Segment Start: Study text
For each gene included in the analysis we will dichotomise patients into one of two categories:
1) Gene mutated: if the participant carries one or more potentially deleterious somatic variants in the gene at a variant allele frequency (VAF) >=5% in the tumour sample. VAF is calculated by dividing the number of variant reads by the total number of reads (variant + reference sequence) at that position 12 . This VAF threshold is derived from literature which suggests that variants called at a lower VAF are frequently due to sequencing errors 29 .
2) Gene unmutated: If the participant does not have any somatic variants in the gene, has a variant which is not predicted to be deleterious or has a variant present with a VAF < 5%.
Global tumour mutational burden
In addition to the gene-centric approach described above, we will consider the association between global tumour mutational burden (calculated as the total number of small somatic variants and indels per Mb of coding sequence) and risk of VTE.
Mutational signature analysis
We will also report the association between 30 specific mutational signatures [ https://cancer.sanger.ac.uk/cosmic/signatures_v2] and risk of VTE. The contribution of each mutational signature to the overall mutation burden has been computed by GEL using the R package nnls 30 .
Statistical analyses
Primary analysis
Our primary objective is to identify whether there are potentially causal relationships between somatic mutations in the tumour of a person with cancer and VTE. We will therefore use Cox proportional hazards regression to assess the effect of 1) deleterious somatic DNA variants in each gene; 2) tumour mutational burden and 3) tumour mutational signatures on the rate (hazard) of VTE (outcome) in the pan-cancer cohort. We have chosen this model over a competing risks analysis, based on consensus in the literature that cause-specific hazard models are more appropriate for research questions focused around etiology, rather than prediction which requires accurate estimates of absolute risk that account for competing risks of mortality 31 .
Time under observation will begin from the first date that a participant’s tumour was sampled for sequencing (here-after referred to as study entry). For participants who have had multiple tumour samples submitted to GEL, only DNA samples submitted at initial study entry will be used for analysis. Follow-up time will be defined as the time from study entry until the diagnosis of VTE, death from any cause, the last date when electronic health records were uploaded to the GEL Research environment (July 2022), or administrative study termination after five years, whichever occurs first. Diagnosis of VTE will be considered as the event of interest while all other events will be considered as right censoring of the follow-up time.
In the primary analysis, we will adjust Cox models for baseline patient covariates which we have identified as potential confounders including: age at study entry, sex and the top 4 genetic principal components ( Figure 1) (minimally adjusted model).
Figure 1. Directed acyclic graph illustrating hypothesised relationships between somatic mutations and venous thromboembolism, including potential confounders (grey) and mediators (green).
To prevent convergence issues in the regression model caused by complete separation (due to zero / near-zero outcome events in an exposure group) 32 , we will limit the analyses to genes/mutational signatures where at least 5 VTE events occur in each exposure category.
Segment End: Study text
Segment Start: Source data
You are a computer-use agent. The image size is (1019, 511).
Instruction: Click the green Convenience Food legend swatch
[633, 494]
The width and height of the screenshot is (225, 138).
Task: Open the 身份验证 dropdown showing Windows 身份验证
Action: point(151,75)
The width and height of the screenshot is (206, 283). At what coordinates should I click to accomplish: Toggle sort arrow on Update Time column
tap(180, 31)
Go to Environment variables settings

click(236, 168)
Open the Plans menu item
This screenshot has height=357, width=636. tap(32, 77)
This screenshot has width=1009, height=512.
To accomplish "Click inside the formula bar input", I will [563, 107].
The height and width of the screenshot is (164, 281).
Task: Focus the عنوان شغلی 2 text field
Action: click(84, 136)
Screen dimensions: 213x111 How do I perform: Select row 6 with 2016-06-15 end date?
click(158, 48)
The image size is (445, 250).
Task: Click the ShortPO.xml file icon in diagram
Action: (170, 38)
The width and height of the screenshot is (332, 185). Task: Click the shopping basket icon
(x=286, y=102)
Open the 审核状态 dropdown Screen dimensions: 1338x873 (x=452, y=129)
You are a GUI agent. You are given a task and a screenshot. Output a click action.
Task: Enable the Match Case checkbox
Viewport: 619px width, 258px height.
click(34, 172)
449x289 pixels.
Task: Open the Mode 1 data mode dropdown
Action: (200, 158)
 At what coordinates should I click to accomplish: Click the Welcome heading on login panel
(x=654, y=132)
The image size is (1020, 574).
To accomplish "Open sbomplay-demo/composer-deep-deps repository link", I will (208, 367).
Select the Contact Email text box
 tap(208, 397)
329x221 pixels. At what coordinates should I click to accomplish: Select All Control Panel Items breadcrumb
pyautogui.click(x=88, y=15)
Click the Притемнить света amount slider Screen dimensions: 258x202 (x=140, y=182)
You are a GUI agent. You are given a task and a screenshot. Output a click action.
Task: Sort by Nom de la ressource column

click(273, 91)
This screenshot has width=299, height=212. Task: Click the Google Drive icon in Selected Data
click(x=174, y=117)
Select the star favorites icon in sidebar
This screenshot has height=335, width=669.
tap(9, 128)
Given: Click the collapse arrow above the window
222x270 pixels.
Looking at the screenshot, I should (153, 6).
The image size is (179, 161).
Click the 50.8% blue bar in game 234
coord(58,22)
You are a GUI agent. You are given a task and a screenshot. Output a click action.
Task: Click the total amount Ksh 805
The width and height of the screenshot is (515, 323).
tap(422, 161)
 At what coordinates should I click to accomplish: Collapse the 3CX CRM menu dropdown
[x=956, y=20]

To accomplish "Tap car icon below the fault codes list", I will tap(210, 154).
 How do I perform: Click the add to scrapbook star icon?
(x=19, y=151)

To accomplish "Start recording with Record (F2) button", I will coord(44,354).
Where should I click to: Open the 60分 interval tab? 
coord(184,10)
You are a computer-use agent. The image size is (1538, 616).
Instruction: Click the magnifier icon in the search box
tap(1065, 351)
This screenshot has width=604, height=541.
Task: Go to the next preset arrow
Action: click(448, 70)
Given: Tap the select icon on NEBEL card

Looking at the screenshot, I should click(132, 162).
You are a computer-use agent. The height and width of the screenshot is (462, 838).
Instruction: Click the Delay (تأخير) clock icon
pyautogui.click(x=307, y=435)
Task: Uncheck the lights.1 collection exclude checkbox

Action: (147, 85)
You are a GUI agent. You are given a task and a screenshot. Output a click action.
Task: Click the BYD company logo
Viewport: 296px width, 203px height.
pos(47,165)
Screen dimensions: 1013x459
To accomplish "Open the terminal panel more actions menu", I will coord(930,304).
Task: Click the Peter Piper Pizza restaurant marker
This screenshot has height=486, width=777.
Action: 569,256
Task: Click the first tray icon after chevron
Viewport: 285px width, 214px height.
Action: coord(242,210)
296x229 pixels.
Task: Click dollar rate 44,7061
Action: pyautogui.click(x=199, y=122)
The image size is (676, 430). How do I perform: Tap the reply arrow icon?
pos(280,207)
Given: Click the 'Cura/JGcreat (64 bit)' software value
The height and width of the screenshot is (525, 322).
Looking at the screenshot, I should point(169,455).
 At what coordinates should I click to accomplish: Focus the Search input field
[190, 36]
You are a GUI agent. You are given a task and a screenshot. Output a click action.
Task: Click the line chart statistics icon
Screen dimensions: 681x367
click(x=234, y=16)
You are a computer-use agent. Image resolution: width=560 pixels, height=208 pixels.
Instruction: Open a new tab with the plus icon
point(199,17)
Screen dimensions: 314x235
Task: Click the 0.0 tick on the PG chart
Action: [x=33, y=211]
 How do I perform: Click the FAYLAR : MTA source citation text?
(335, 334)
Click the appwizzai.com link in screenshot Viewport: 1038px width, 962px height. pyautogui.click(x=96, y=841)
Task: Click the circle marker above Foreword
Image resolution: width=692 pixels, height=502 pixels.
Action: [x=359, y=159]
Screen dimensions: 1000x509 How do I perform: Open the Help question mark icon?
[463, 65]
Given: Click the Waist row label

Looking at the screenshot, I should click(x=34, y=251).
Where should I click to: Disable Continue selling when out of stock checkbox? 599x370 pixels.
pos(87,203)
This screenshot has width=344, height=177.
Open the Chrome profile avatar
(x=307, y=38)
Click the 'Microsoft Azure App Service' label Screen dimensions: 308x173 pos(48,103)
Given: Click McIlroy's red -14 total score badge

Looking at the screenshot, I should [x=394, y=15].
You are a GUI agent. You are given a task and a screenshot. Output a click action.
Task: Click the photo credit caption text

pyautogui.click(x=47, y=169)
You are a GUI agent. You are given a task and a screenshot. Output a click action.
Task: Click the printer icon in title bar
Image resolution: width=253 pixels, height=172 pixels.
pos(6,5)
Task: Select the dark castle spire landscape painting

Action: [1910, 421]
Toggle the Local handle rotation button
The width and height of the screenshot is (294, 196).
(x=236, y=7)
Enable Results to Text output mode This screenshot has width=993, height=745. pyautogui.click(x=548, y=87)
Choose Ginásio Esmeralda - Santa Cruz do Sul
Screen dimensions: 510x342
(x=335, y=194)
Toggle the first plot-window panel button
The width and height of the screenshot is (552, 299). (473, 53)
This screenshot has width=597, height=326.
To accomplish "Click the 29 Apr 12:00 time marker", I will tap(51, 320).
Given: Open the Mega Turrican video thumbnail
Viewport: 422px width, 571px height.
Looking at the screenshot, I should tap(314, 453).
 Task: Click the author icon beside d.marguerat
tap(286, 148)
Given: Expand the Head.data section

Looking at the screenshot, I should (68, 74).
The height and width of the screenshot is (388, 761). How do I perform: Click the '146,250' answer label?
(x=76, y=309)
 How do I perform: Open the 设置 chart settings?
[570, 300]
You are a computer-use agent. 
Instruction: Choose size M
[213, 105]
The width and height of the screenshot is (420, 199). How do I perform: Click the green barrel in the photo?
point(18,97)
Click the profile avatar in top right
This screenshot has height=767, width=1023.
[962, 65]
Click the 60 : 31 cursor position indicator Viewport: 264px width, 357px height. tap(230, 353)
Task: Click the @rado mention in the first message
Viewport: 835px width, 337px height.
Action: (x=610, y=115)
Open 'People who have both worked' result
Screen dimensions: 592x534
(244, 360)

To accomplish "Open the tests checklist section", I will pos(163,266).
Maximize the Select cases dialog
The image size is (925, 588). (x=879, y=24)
Segment End: Source data
*What this exercise asks*:
- a) In the text on somatic mutations and venous thromboembolism, what variant allele frequency must a potentially deleterious somatic variant reach for a gene to count as mutated?
- b) List every event that the text on somatic mutations and venous thromboembolism gives as an end point for follow-up time.
- c) Quote the passage of the text on somatic mutations and venous thromboembolism that begins at the words "Figure 1. Directed" and ends after the words "each exposure category.".
The lines that come after the text are a separate set of material.

*Task solutions*:
- a) A variant allele frequency of 5% or higher in the tumour sample.

- b)
- Diagnosis of VTE
- Death from any cause
- The last date when electronic health records were uploaded to the GEL Research environment (July 2022)
- Administrative study termination after five years

- c)
Figure 1. Directed acyclic graph illustrating hypothesised relationships between somatic mutations and venous thromboembolism, including potential confounders (grey) and mediators (green).
To prevent convergence issues in the regression model caused by complete separation (due to zero / near-zero outcome events in an exposure group) 32 , we will limit the analyses to genes/mutational signatures where at least 5 VTE events occur in each exposure category.